[DOCUMENT SECTION — start]

John Mayer gifts North Bay musical teen with a guitar

With every note, every word, every strum of his guitar, you get another glimpse of 17-year-old Ryan Woodard.  It’s a side of him that, for many years, people could not see.

"What saved my life is music" explains Ryan, "and it helps me express myself. People with autism can, like, have a hard time with communicating and having social interactions with others."



Ryan was diagnosed with autism at the age of 3, communication was so difficult that he was considered nonverbal until he was 9 or 10.


Courtesy Ryan Woodard

His father Travis Woodard explains, "He would just say hi to like, he would meet you and say hi, like 50 times, because that's what he had learned how to say…the term for that is echolalia…he could actually repeat things, in short phrases, but nothing beyond that."

He worked with teachers and speech therapists for years and was making progress before something remarkable happened.  

His dad, who was always looking for ways to connect, bought him a game where he could plug in a guitar and play songs.

[DOCUMENT SECTION — finish]
[STORED DATA — start]

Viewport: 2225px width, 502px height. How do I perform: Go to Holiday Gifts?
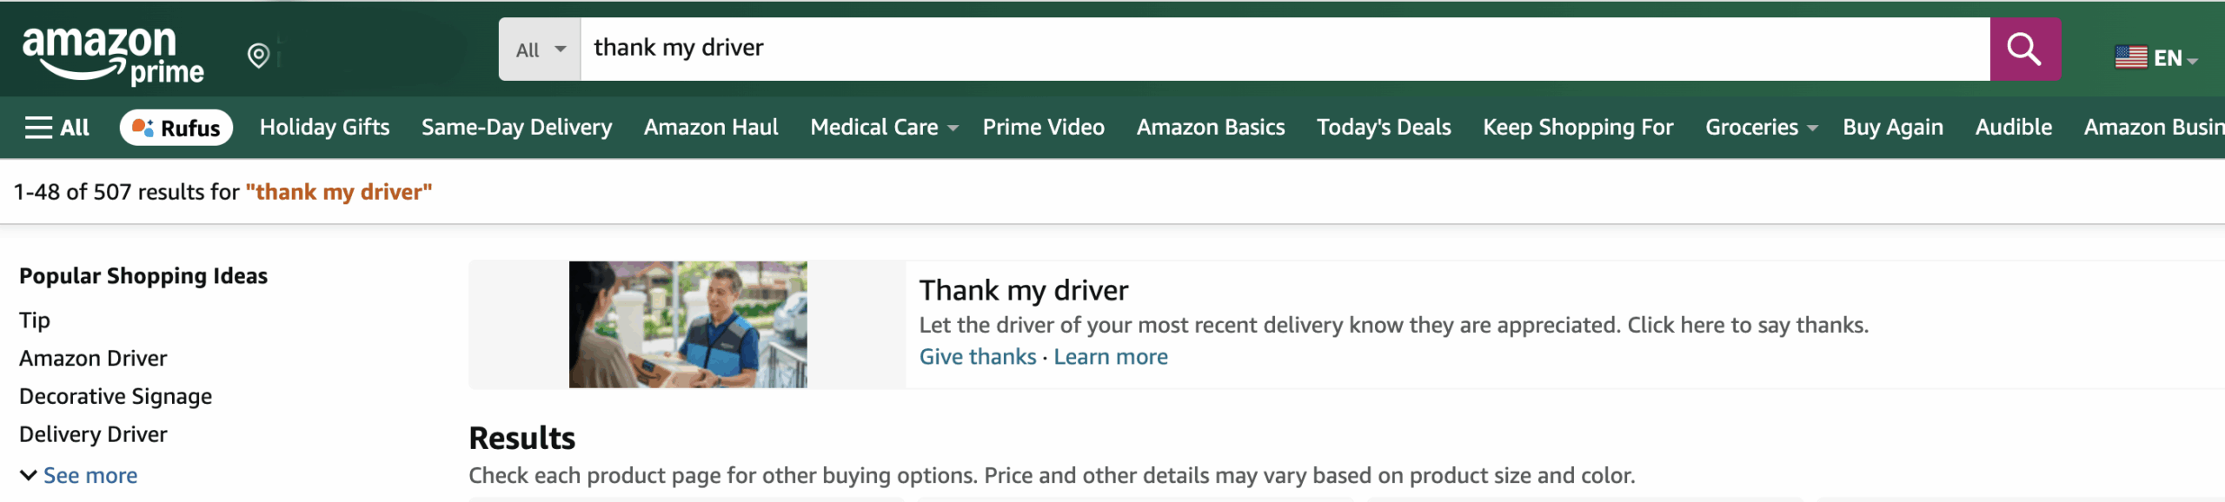point(324,128)
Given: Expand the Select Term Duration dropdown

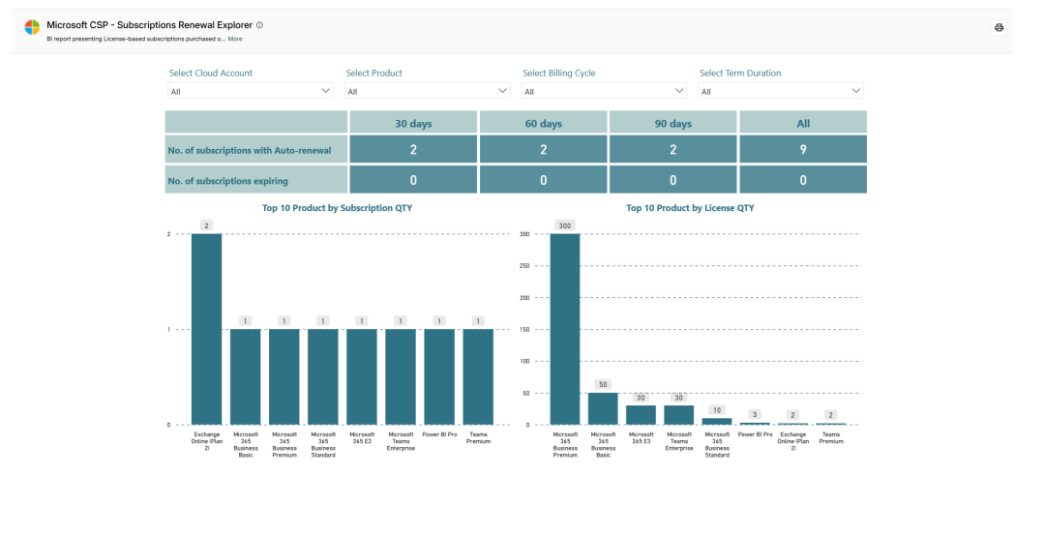Looking at the screenshot, I should [781, 91].
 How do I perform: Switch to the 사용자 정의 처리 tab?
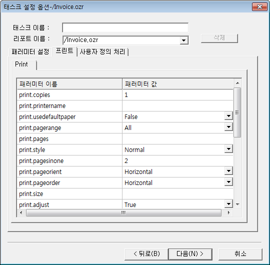click(x=103, y=52)
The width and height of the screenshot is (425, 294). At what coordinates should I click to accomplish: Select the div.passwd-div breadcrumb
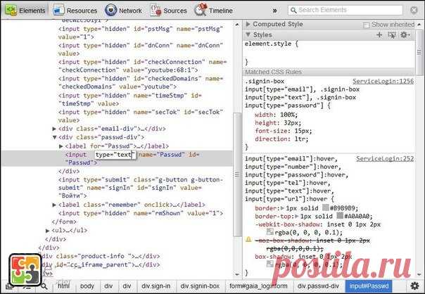(320, 286)
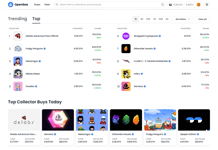Open the Opepen Edition collector card
Image resolution: width=218 pixels, height=150 pixels.
[194, 127]
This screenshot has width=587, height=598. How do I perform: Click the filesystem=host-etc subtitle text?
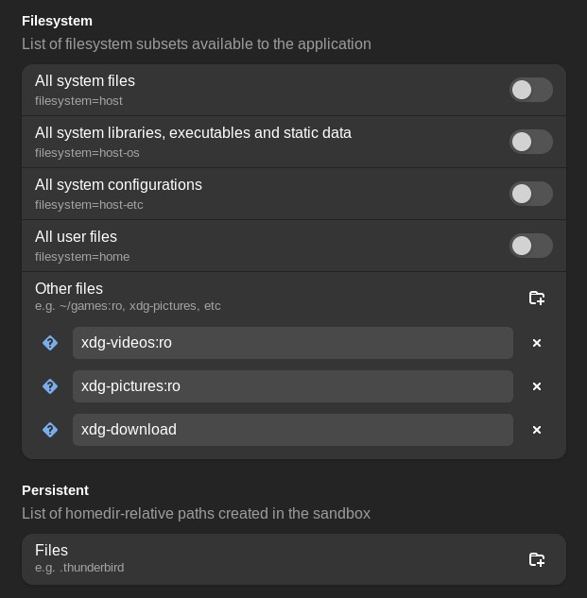pyautogui.click(x=89, y=205)
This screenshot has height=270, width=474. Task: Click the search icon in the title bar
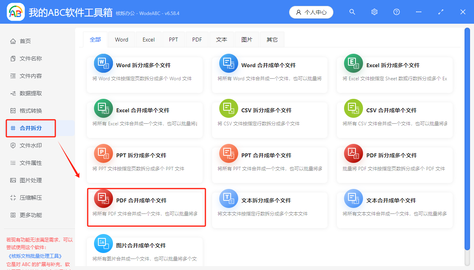352,12
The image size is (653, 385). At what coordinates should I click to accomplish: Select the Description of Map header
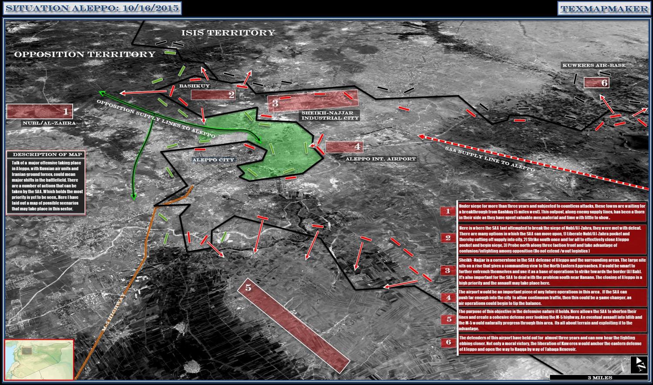point(47,154)
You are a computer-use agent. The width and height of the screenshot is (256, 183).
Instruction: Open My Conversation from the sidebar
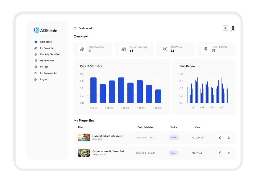click(48, 73)
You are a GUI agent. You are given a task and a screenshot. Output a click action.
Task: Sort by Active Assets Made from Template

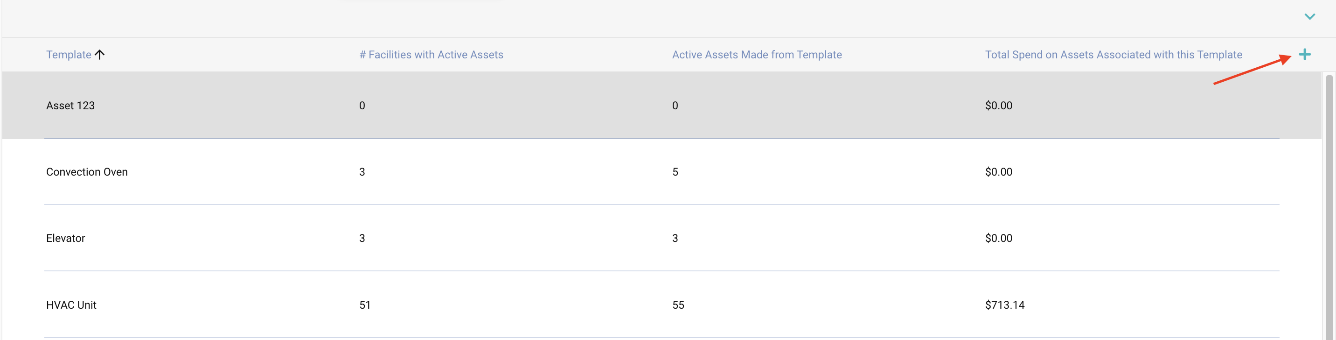[757, 55]
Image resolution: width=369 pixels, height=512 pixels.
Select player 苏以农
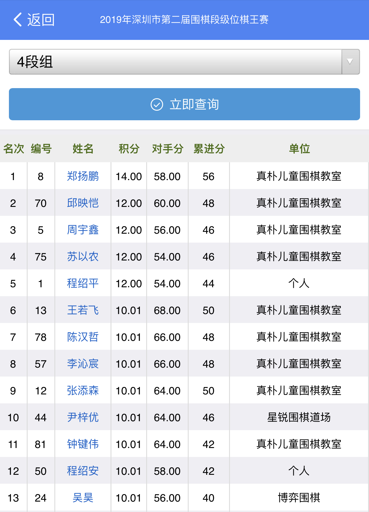[x=83, y=257]
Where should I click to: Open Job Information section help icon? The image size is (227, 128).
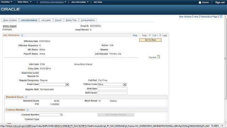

[STORED DATA — finish]

## ACTIVITY 1
Retype the passage of the article about Ryan Woodard that opens with the words "Courtesy Ryan Woodard" and closes with "and play songs.".
## ACTIVITY 2
Using the article about Ryan Woodard, answer these questions:
(a) At what age was Ryan diagnosed with autism?
(b) What term does his father give for saying the same thing many times?
(c) What did his father buy him?
The entries come from a separate source, not from the article about Ryan Woodard.

## WRITTEN RESPONSE 1
Courtesy Ryan Woodard

His father Travis Woodard explains, "He would just say hi to like, he would meet you and say hi, like 50 times, because that's what he had learned how to say…the term for that is echolalia…he could actually repeat things, in short phrases, but nothing beyond that."

He worked with teachers and speech therapists for years and was making progress before something remarkable happened.  

His dad, who was always looking for ways to connect, bought him a game where he could plug in a guitar and play songs.

## WRITTEN RESPONSE 2
(a) At the age of 3.
(b) Echolalia.
(c) A game where he could plug in a guitar and play songs.